Bug 802785

Summary: Geo-replication with ignore deletes on , dd of a file deleted won't get synced.
Product: [Community] GlusterFS Reporter: Vijaykumar Koppad <vkoppad>
Component: geo-replicationAssignee: Venky Shankar <vshankar>
Status: CLOSED NOTABUG QA Contact:
Severity: high Docs Contact:
Priority: unspecified    
Version: mainlineCC: bbandari, gluster-bugs, vbellur
Target Milestone: ---   
Target Release: ---   
Hardware: x86_64   
OS: Linux   
Whiteboard:
Fixed In Version: Doc Type: Bug Fix
Doc Text:
Story Points: ---
Clone Of: Environment:
Last Closed: 2012-04-20 11:27:50 UTC Type: ---
Regression: --- Mount Type: ---
Documentation: --- CRM:
Verified Versions: Category: ---
oVirt Team: --- RHEL 7.3 requirements from Atomic Host:
Cloudforms Team: --- Target Upstream Version:

Description Vijaykumar Koppad 2012-03-13 13:58:28 UTC
Description of problem:
With plain distribute volume, as the master and directory as slave , with ignore-deletes enabled , if you do dd of filename which was deleted earlier on the master, then it won't get synced properly and the md5sum doesn't match . 

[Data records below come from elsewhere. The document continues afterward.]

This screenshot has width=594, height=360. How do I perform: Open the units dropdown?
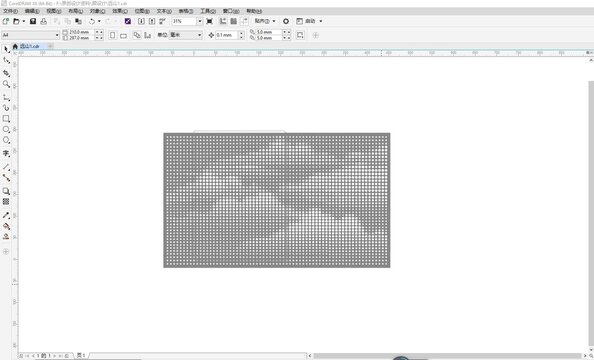pos(186,35)
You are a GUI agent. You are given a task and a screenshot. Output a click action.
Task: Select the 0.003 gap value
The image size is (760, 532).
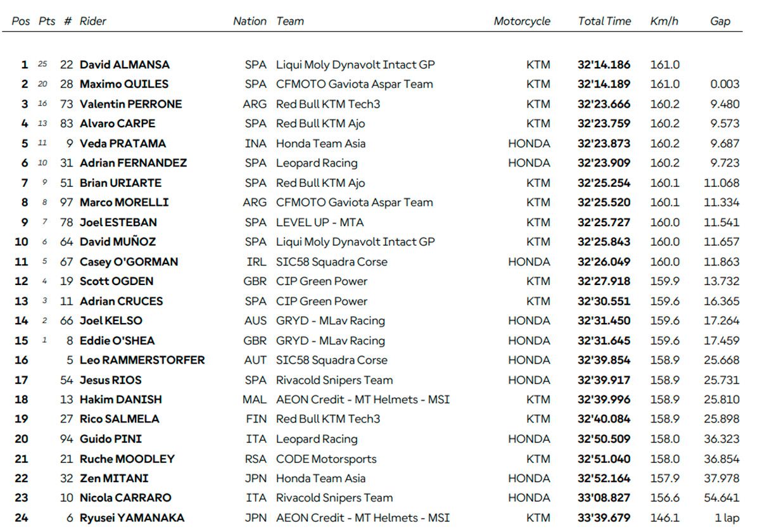point(725,84)
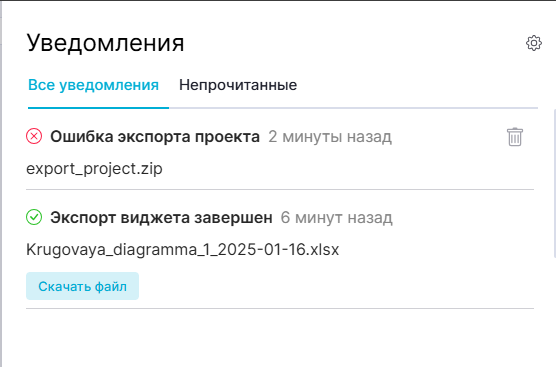Select the export_project.zip file name
This screenshot has height=367, width=556.
click(94, 169)
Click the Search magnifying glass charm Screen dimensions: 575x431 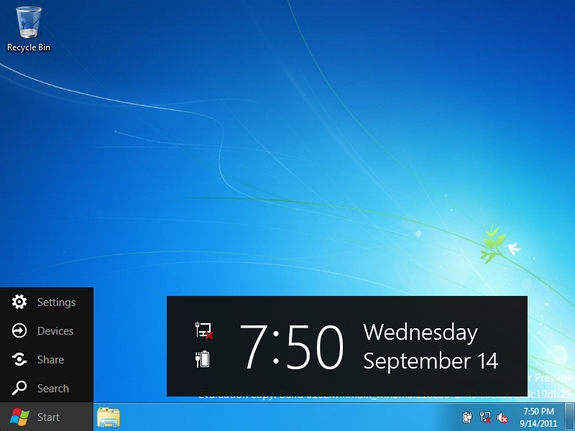click(x=19, y=388)
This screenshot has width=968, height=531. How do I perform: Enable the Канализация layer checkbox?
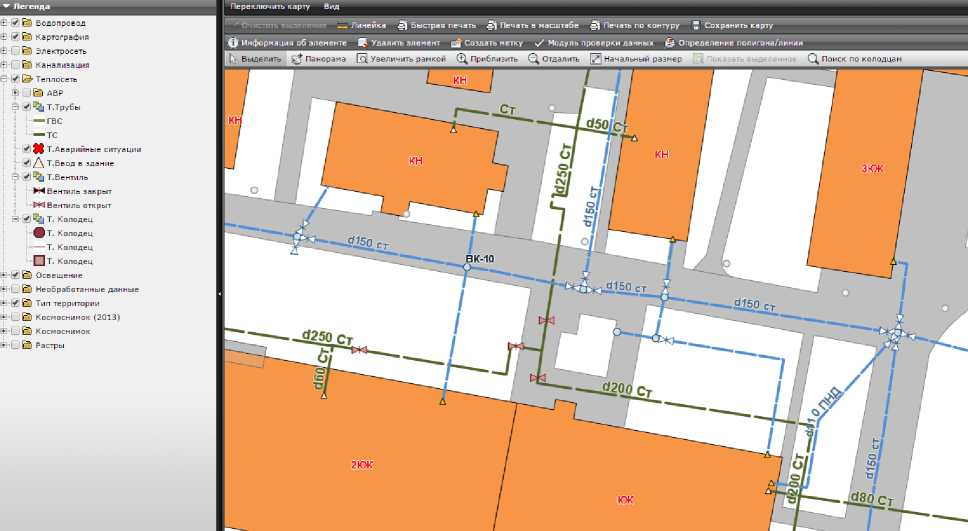click(x=15, y=65)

Version-Release number of selected component (if applicable):
[6a8fcff3fb6955162dc4eeaeaa627bb31311627e] 3.3.0 ,master

How reproducible:always


Steps to Reproduce:
1.Start a geo-replication session with distribute replicate as master, with ignore-deletes on 
2.touch a file on the master, and delete it. It won't delete on slave. 
3.Now do dd of 100MB with the same filename which you deleted.
4. Check the disk usage of both files ( on master ans on slave) and also check the md5sum.

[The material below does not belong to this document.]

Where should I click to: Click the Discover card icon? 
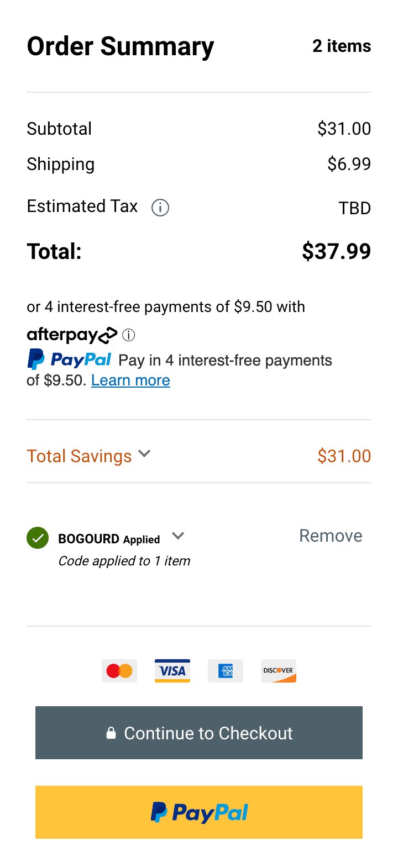279,671
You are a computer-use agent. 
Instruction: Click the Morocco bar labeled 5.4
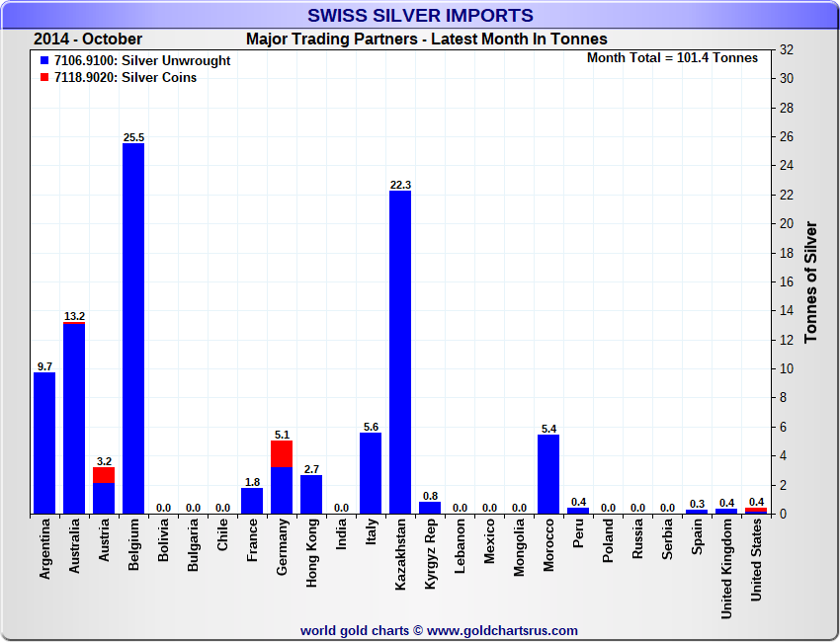coord(548,474)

Comment 1 Venky Shankar 2012-04-08 16:46:23 UTC
Vijaykumar,

I was not able to reproduce this issue. Do you still have the setup which was experiencing this issue ? If not, please try it again. I am unable to get it not sync the file with the steps you mentioned.

Comment 2 Vijaykumar Koppad 2012-04-09 07:54:50 UTC
I guess its problem with du command which i was using to check the disk usage. 
If i use stat command ,  it gives the result properly. It means geo-rep is syncing the data properly , but since du is not showing the correct disk-usage , it might be problem with glusterfs.

Comment 3 Vijaykumar Koppad 2012-04-20 11:27:50 UTC
            After doing some experiments and research on this, i got to know that it was happening because of the sparse files. This is not the only case with ignore deletes, its  the case with normal geo-replication , since rsync use -S option internally, which won't sync the sparse data, i mean it syncs only one block of repeated data and it adjusts the other data with the checksum. 
            If i remove that -S option this won't be the case. But if we use stripe volume on the slave side, i was getting more disk space , it  is the issue with this.
http://post-office.corp.redhat.com/archives/gluster-internal/2012-April/msg00050.html . So i am closing this bug.